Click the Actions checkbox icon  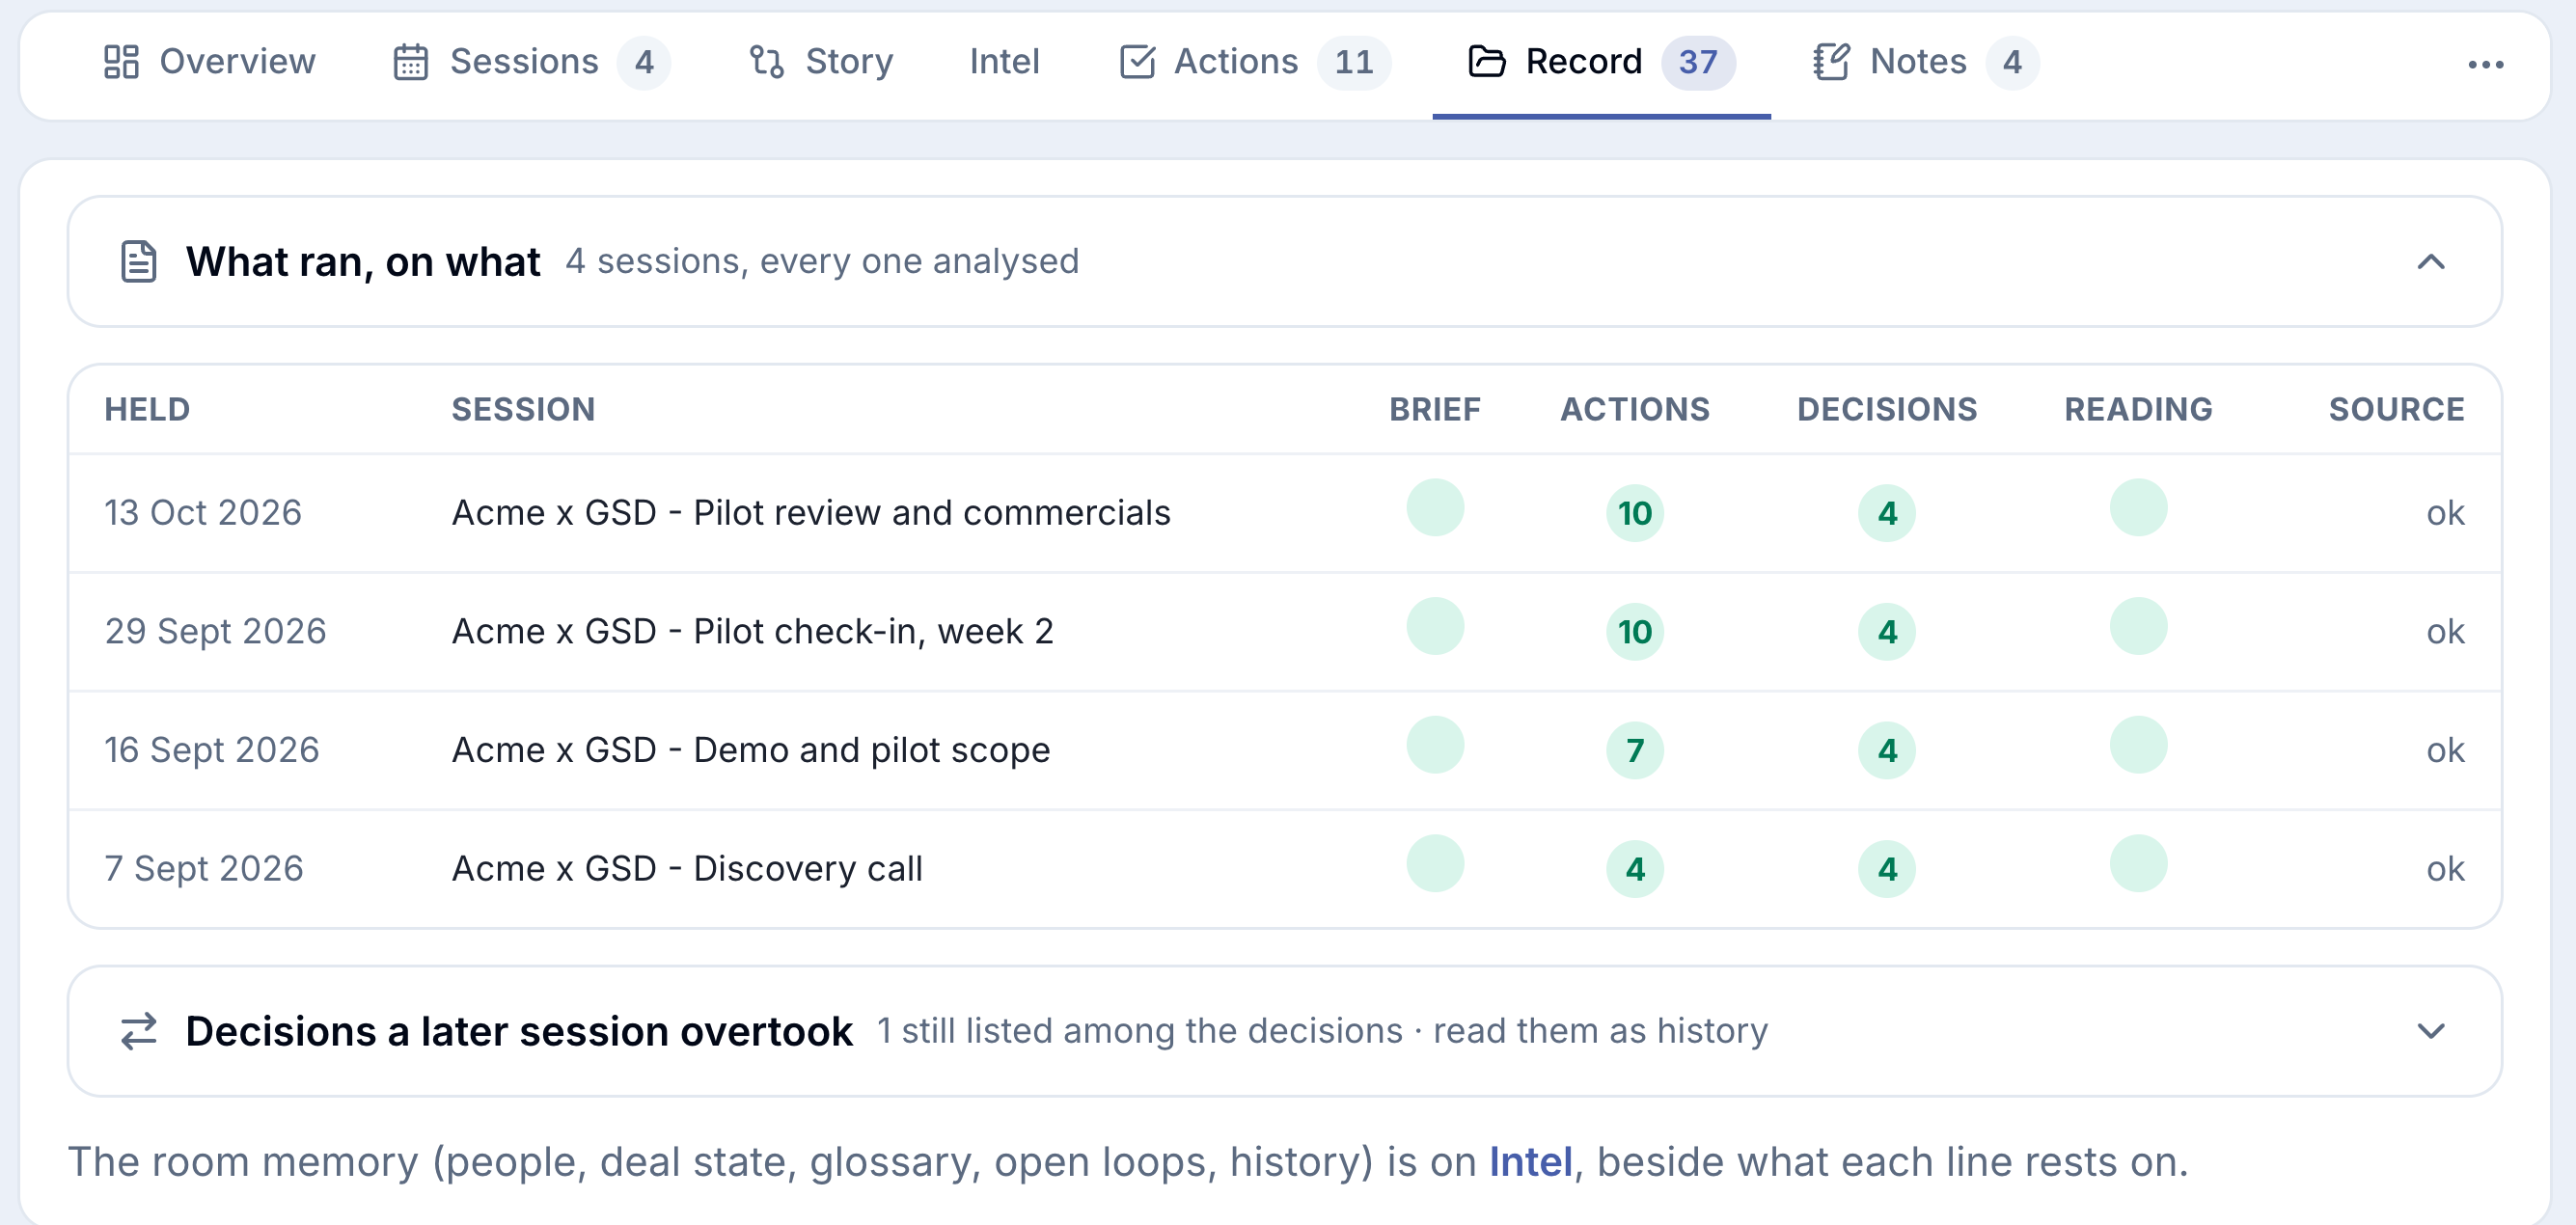click(1137, 62)
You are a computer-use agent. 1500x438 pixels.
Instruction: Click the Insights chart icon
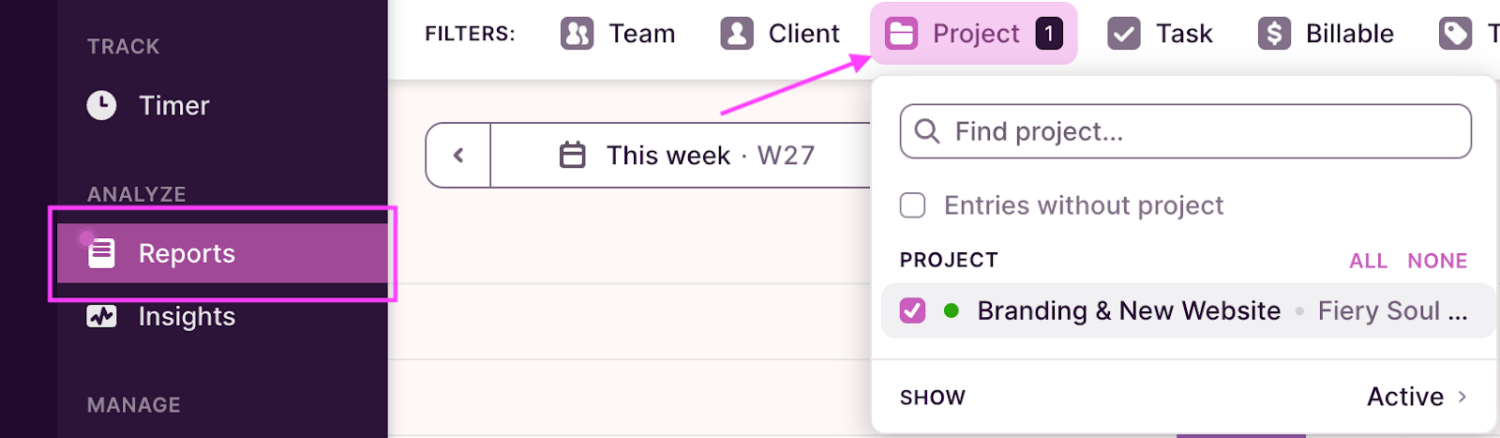coord(101,317)
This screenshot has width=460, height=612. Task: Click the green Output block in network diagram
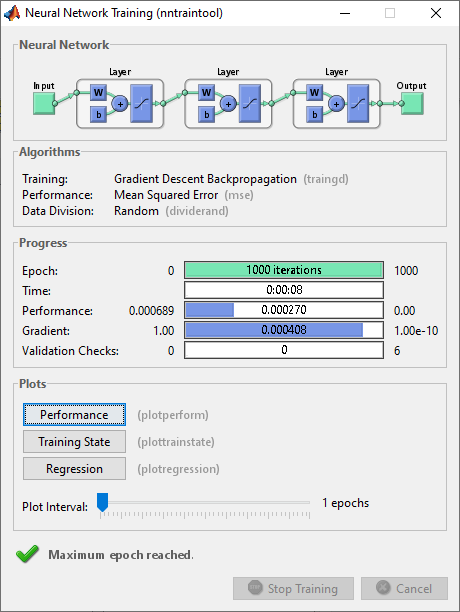pyautogui.click(x=412, y=103)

····················

Print the records above word for word, starting at the line that contains "This screenshot has" and stopping after the end of the records. Omit the pictures.

Finished exercise.
This screenshot has width=460, height=612. Task: Click the green Output block in network diagram
pyautogui.click(x=412, y=103)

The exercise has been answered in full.